Zigzag Traversal of a Binary Tree in Java

The zigzag traversal of a binary tree means for the node at the top level we go from left to right, then for the next level, we go from right to left, and thus, we keep on changing the direction from left to right, and then from right to left. Note that at the top level, we can go from right to left, instead of left to right, then for the next level, we have to go from left to right. The important point to remember for the zigzag traversal of a binary tree in Java is that at each level, the direction of traversal is opposite of the previous level. In this tutorial, we will discuss the various approaches using which one can achieve the zigzag traversal of a binary tree. Note that each approach is very important from the interview point of view.
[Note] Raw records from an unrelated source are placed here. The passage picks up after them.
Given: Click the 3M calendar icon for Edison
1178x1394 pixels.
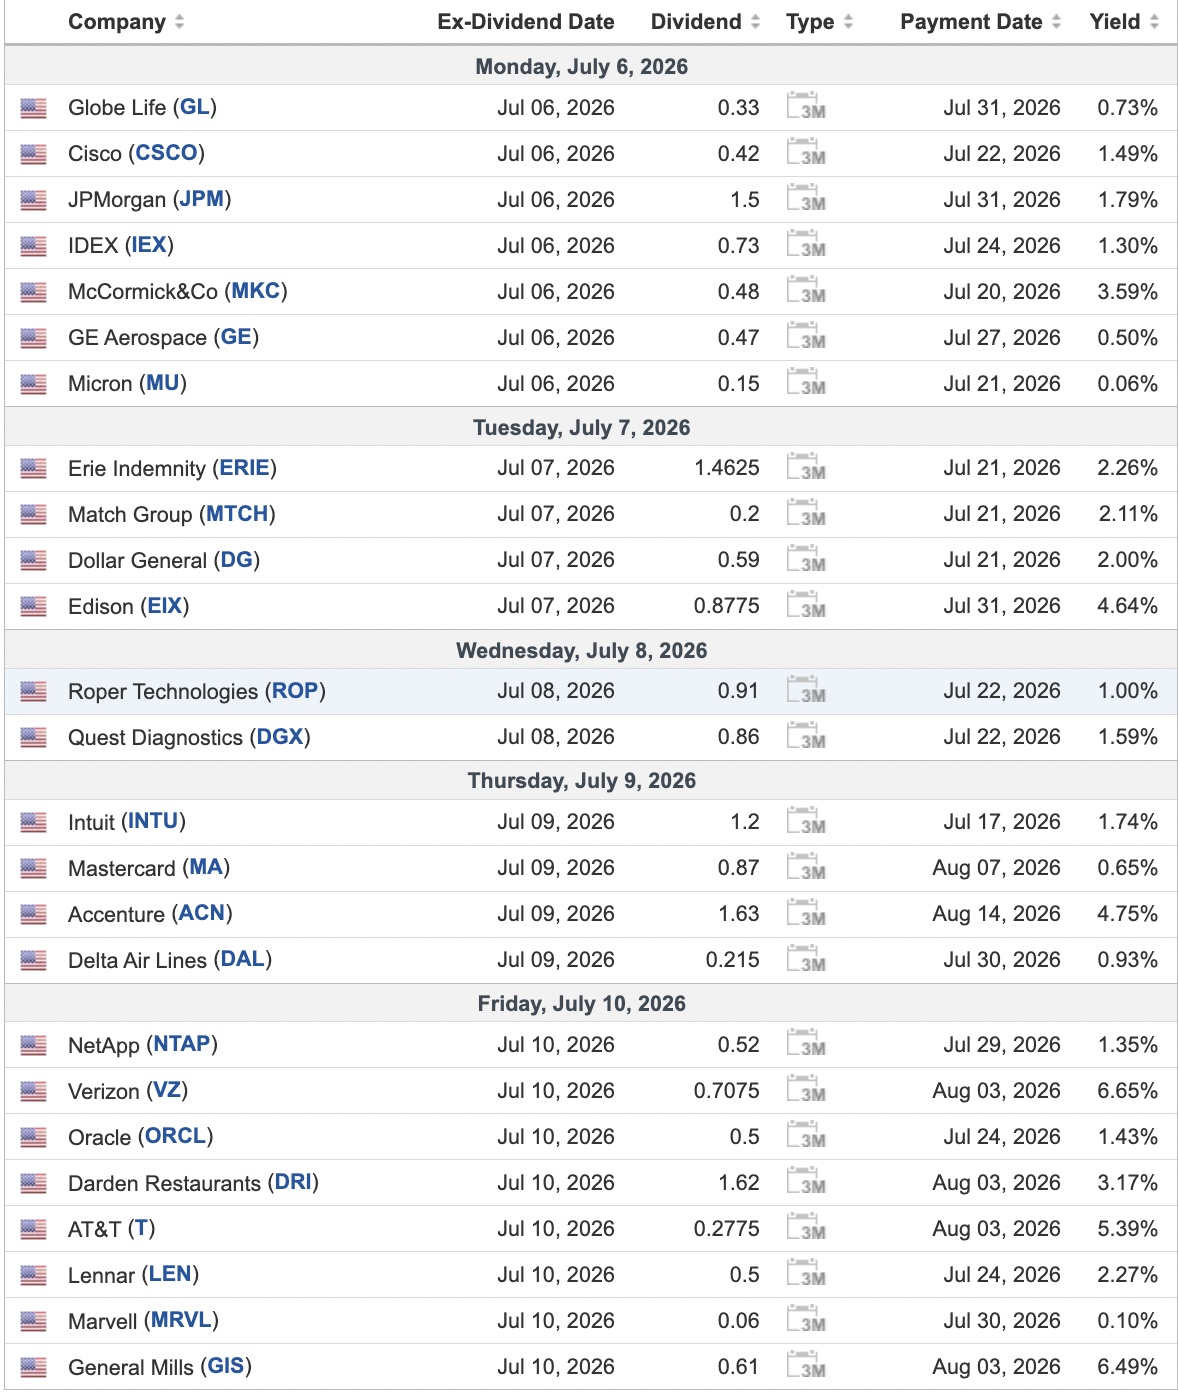Looking at the screenshot, I should coord(806,605).
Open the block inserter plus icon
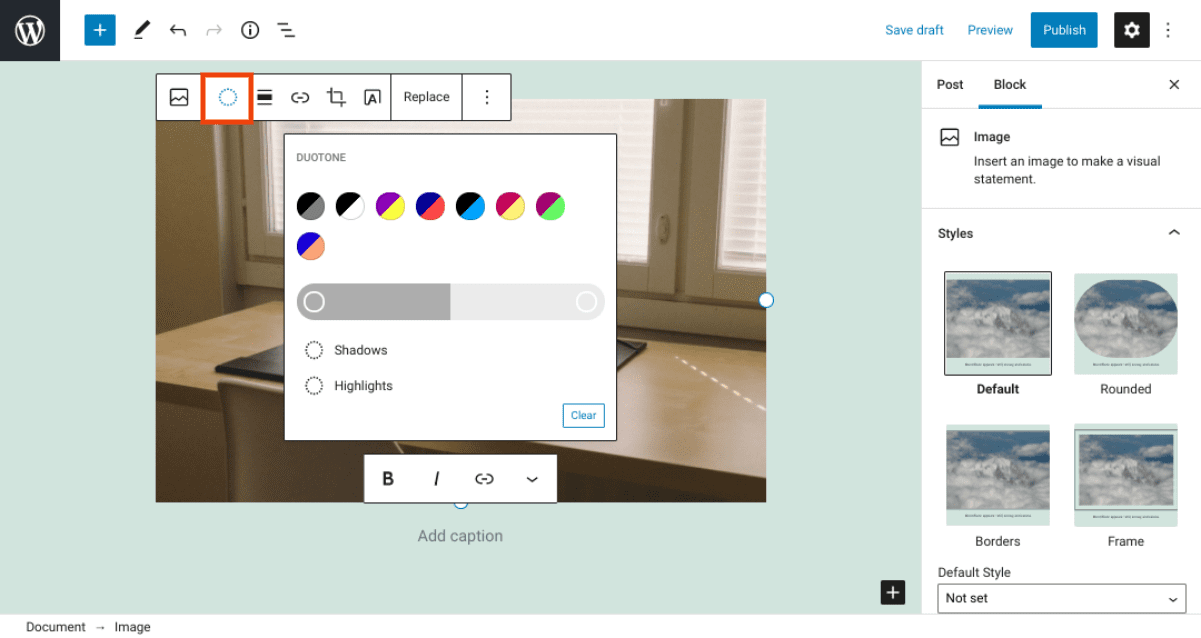This screenshot has width=1201, height=638. point(99,30)
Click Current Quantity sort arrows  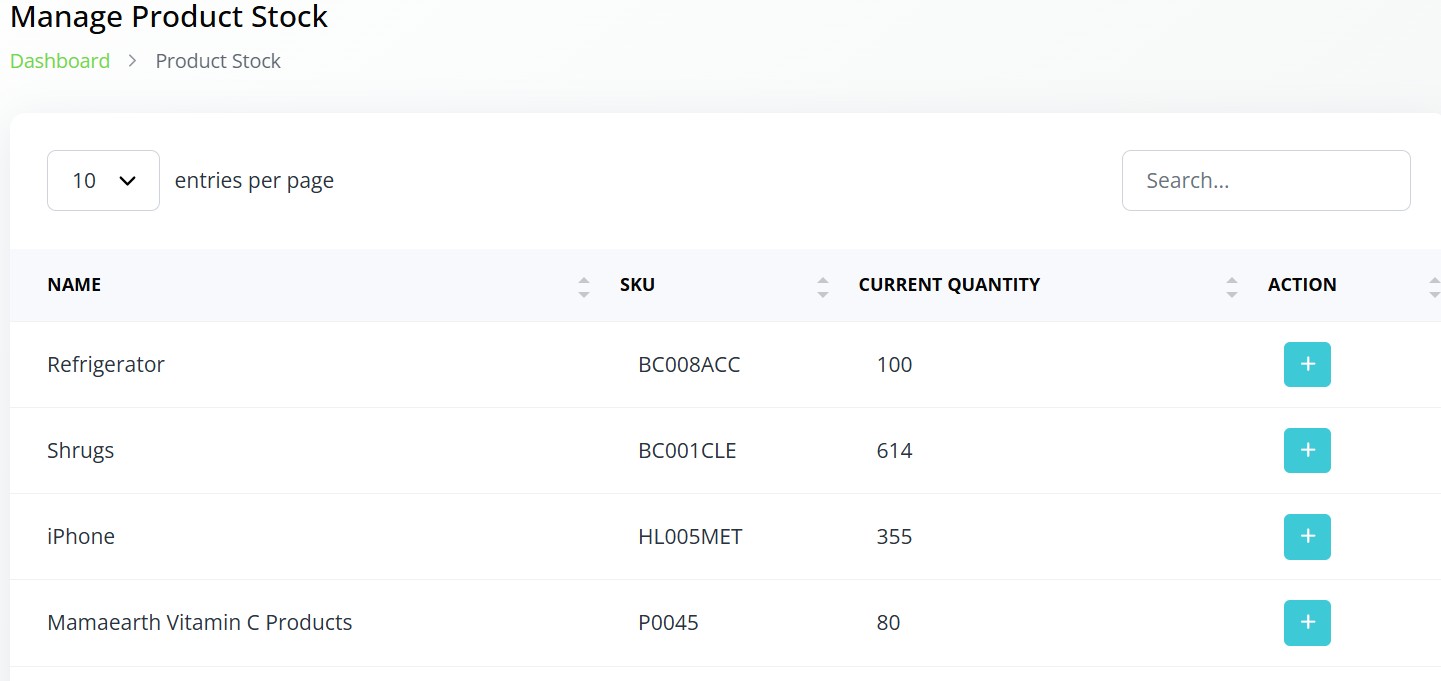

For the following binary tree:

Zigzag Traversal of a Binary Tree in Java

The zigzag traversal is: 18 30 20 60 34 45 65 41 71 59 31 82 98 50 12

The zigzag traversal is: 18 20 30 65 45 34 60 12 50 98 82 31 59 71 41

Approach 1: Using Two Stacks

The zigzag traversal of a binary tree can be achieved using two stacks. Treat the first stack as the currentLevel stack and the second stack as the nextLevel stack. A variable is also required to get the information about the current level order (whether the traversal is right to left or left to right). We do pop nodes from the currentlevel stack and display the value of nodes. Whenever the traversal for the current level order is from left to right, then we push its left child first, then its right child to the nextlevel stack. We know that a stack works on a Last In First Out (LIFO) principle. Therefore, the next time when nodes are popped off from the nextlevel stack, the order of traversal will be reversed. Similarly, when the order of traversal is from right to left, we push the right child first, then the left child of the current node. Note that after the end of each level (end of level means each node of that level is traversed), we must interchange the stacks, i.e., the nextlevel stack becomes the currentlevel stack, and the currentlevel stack becomes the nextlevel stack.

Implementation

Let's see the implementation of the zigzag traversal of a binary tree using two stacks.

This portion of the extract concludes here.